▶ **EXERCISE DIRECTIONS**
Copy out the material below line for line, leaving every word unchanged.

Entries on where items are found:
-------
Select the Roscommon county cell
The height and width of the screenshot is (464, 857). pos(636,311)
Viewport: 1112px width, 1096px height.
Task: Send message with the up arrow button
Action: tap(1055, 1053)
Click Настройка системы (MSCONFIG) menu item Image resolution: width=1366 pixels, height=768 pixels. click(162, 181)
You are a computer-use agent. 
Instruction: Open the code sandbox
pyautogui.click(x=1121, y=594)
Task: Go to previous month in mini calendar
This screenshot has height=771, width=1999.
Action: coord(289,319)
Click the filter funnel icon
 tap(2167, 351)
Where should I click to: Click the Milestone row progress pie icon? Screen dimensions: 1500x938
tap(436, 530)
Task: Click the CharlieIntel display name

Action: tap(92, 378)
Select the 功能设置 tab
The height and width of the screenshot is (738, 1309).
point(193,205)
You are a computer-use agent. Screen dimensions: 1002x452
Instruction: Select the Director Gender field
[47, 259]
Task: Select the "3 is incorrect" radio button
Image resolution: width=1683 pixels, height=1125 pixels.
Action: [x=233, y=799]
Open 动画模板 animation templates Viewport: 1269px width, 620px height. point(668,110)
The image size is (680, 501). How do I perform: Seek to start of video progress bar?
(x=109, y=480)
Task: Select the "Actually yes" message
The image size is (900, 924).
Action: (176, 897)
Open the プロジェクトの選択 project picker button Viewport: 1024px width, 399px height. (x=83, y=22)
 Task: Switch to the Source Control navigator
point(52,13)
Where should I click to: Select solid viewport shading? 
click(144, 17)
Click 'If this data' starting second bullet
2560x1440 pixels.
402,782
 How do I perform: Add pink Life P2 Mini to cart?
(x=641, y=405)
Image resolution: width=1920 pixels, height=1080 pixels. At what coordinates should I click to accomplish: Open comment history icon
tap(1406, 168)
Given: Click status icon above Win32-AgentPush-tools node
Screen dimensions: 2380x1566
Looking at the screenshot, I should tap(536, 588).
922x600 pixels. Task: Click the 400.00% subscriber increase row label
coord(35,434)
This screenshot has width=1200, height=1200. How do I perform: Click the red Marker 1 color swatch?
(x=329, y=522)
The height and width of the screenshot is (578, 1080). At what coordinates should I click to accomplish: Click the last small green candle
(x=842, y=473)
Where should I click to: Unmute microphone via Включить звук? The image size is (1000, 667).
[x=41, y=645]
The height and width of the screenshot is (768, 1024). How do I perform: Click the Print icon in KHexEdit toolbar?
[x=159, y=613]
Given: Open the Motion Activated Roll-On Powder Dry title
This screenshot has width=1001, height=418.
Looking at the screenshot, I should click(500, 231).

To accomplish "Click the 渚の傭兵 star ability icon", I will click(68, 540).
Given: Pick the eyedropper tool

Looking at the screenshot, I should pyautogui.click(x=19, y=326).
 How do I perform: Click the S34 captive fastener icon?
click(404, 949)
-------
▶ **COMPLETED TASK**
Select the Roscommon county cell
The height and width of the screenshot is (464, 857). pos(636,311)
Viewport: 1112px width, 1096px height.
Task: Send message with the up arrow button
Action: tap(1055, 1053)
Click Настройка системы (MSCONFIG) menu item Image resolution: width=1366 pixels, height=768 pixels. click(162, 181)
You are a computer-use agent. 
Instruction: Open the code sandbox
pyautogui.click(x=1121, y=594)
Task: Go to previous month in mini calendar
This screenshot has height=771, width=1999.
Action: coord(289,319)
Click the filter funnel icon
 tap(2167, 351)
Where should I click to: Click the Milestone row progress pie icon? Screen dimensions: 1500x938
tap(436, 530)
Task: Click the CharlieIntel display name

Action: tap(92, 378)
Select the 功能设置 tab
The height and width of the screenshot is (738, 1309).
point(193,205)
You are a computer-use agent. Screen dimensions: 1002x452
Instruction: Select the Director Gender field
[47, 259]
Task: Select the "3 is incorrect" radio button
Image resolution: width=1683 pixels, height=1125 pixels.
Action: [x=233, y=799]
Open 动画模板 animation templates Viewport: 1269px width, 620px height. point(668,110)
The image size is (680, 501). How do I perform: Seek to start of video progress bar?
(x=109, y=480)
Task: Select the "Actually yes" message
The image size is (900, 924).
Action: (176, 897)
Open the プロジェクトの選択 project picker button Viewport: 1024px width, 399px height. (x=83, y=22)
 Task: Switch to the Source Control navigator
point(52,13)
Where should I click to: Select solid viewport shading? 
click(144, 17)
Click 'If this data' starting second bullet
2560x1440 pixels.
402,782
 How do I perform: Add pink Life P2 Mini to cart?
(x=641, y=405)
Image resolution: width=1920 pixels, height=1080 pixels. At what coordinates should I click to accomplish: Open comment history icon
tap(1406, 168)
Given: Click status icon above Win32-AgentPush-tools node
Screen dimensions: 2380x1566
Looking at the screenshot, I should tap(536, 588).
922x600 pixels. Task: Click the 400.00% subscriber increase row label
coord(35,434)
This screenshot has width=1200, height=1200. How do I perform: Click the red Marker 1 color swatch?
(x=329, y=522)
The height and width of the screenshot is (578, 1080). At what coordinates should I click to accomplish: Click the last small green candle
(x=842, y=473)
Where should I click to: Unmute microphone via Включить звук? The image size is (1000, 667).
[x=41, y=645]
The height and width of the screenshot is (768, 1024). How do I perform: Click the Print icon in KHexEdit toolbar?
[x=159, y=613]
Given: Open the Motion Activated Roll-On Powder Dry title
This screenshot has width=1001, height=418.
Looking at the screenshot, I should click(500, 231).

To accomplish "Click the 渚の傭兵 star ability icon", I will click(68, 540).
Given: Pick the eyedropper tool

Looking at the screenshot, I should pyautogui.click(x=19, y=326).
 How do I perform: Click the S34 captive fastener icon?
click(404, 949)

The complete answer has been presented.